La patristique fournit les matériaux des controverses ensuite discutées dans les conciles : elle discute les erreurs sur Dieu et sur le monde chez les gnostiques, dans le marcionisme, le manichéisme, le priscillianisme, le mithraïsme, le panthéisme ; elle soulève les erreurs sur la Trinité commises par les unitariens (qui sont des adoptianistes), les modalistes (qui sont aussi appelés monarchianistes ou patripassianistes), les arianistes (avec des sous-sections d’anoméens, d’homéens, d’homéousiens…), les photinistes, les pneumatomaques ; elle dénonce les erreurs commises sur le Christ, Marie par les docétistes, les aloges, les apollinaristes, les nestoriens, les monophysites, les monothélistes, les antidico-marianites ; elle analyse les erreurs commises sur les images par les iconoclastes ; elle disserte abondamment sur les erreurs commises sur la grâce et les sacrements par les pélagiens, les semi-pélagiens, les prédéterminationistes ; elle met en lumière les erreurs sur l’Église ou la discipline commis par les quartodécimans, les novatianistes, les donatistes, les lucifériens ; elle dénonce les erreurs commises sur les fins dernières des millénaristes, des origéniens ; ou bien encore, elle instruit le dossier de ceux qui commettent des erreurs sur la vie chrétienne, par exemple les encratistes, les montanistes. Cette liste montre qu’il y eut mille et une façons d’être chrétien aux premiers siècles du christianisme.

 

Cette constellation de sectes qui se constituent autour d’une personne (Arien, Marcion, Pélage, Mani, Paul de Samosate, Photius, Caïus, Nestorius, Papias, Origène, Tatien, Eustathe et tant d’autres…) ne saurait constituer une Église sainte, catholique, apostolique.

 

Il faut pour ce faire décider d’une pensée vraie, juste, droite, conforme, l’orthodoxie, et d’une pensée fausse, altérée, corrompue, l’hétérodoxie.

 

L’hérésie nomme ce que l’orthodoxie refuse : elle est tout ce que l’autre n’est pas.

 

Le concile est le lieu où se constitue la vérité de l’Église. Cette vérité n’est jamais que la cristallisation politique des évêques les plus malins, les plus violents, les plus rusés, les plus forts, les plus intrigants, les plus démagogues, les plus dialecticiens, les plus sophistes, les plus retors, souvent aussi les plus riches.
------------
## [Tâche brève 1]
Traduisez en anglais cette phrase de l’extrait sur les hérésies : « L’hérésie nomme ce que l’orthodoxie refuse : elle est tout ce que l’autre n’est pas. »
## [Tâche brève 2]
Transcrivez le passage de l’extrait sur les hérésies qui commence à « Il faut pour » et se termine à « les plus riches. ».

## [Contenu des données]
------------
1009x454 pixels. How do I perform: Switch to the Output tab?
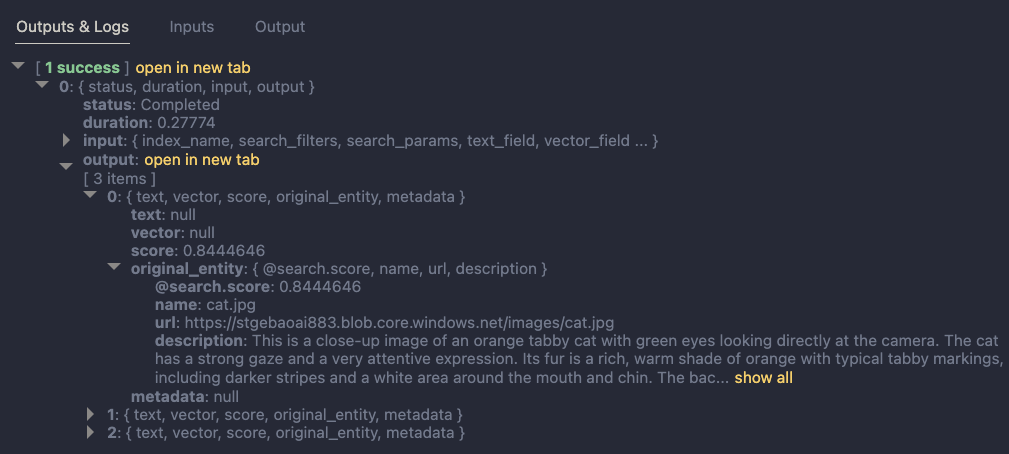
------------
## [Résultat 1]
Heresy names what orthodoxy rejects: it is everything that the other is not.

## [Résultat 2]
Il faut pour ce faire décider d’une pensée vraie, juste, droite, conforme, l’orthodoxie, et d’une pensée fausse, altérée, corrompue, l’hétérodoxie.

 

L’hérésie nomme ce que l’orthodoxie refuse : elle est tout ce que l’autre n’est pas.

 

Le concile est le lieu où se constitue la vérité de l’Église. Cette vérité n’est jamais que la cristallisation politique des évêques les plus malins, les plus violents, les plus rusés, les plus forts, les plus intrigants, les plus démagogues, les plus dialecticiens, les plus sophistes, les plus retors, souvent aussi les plus riches.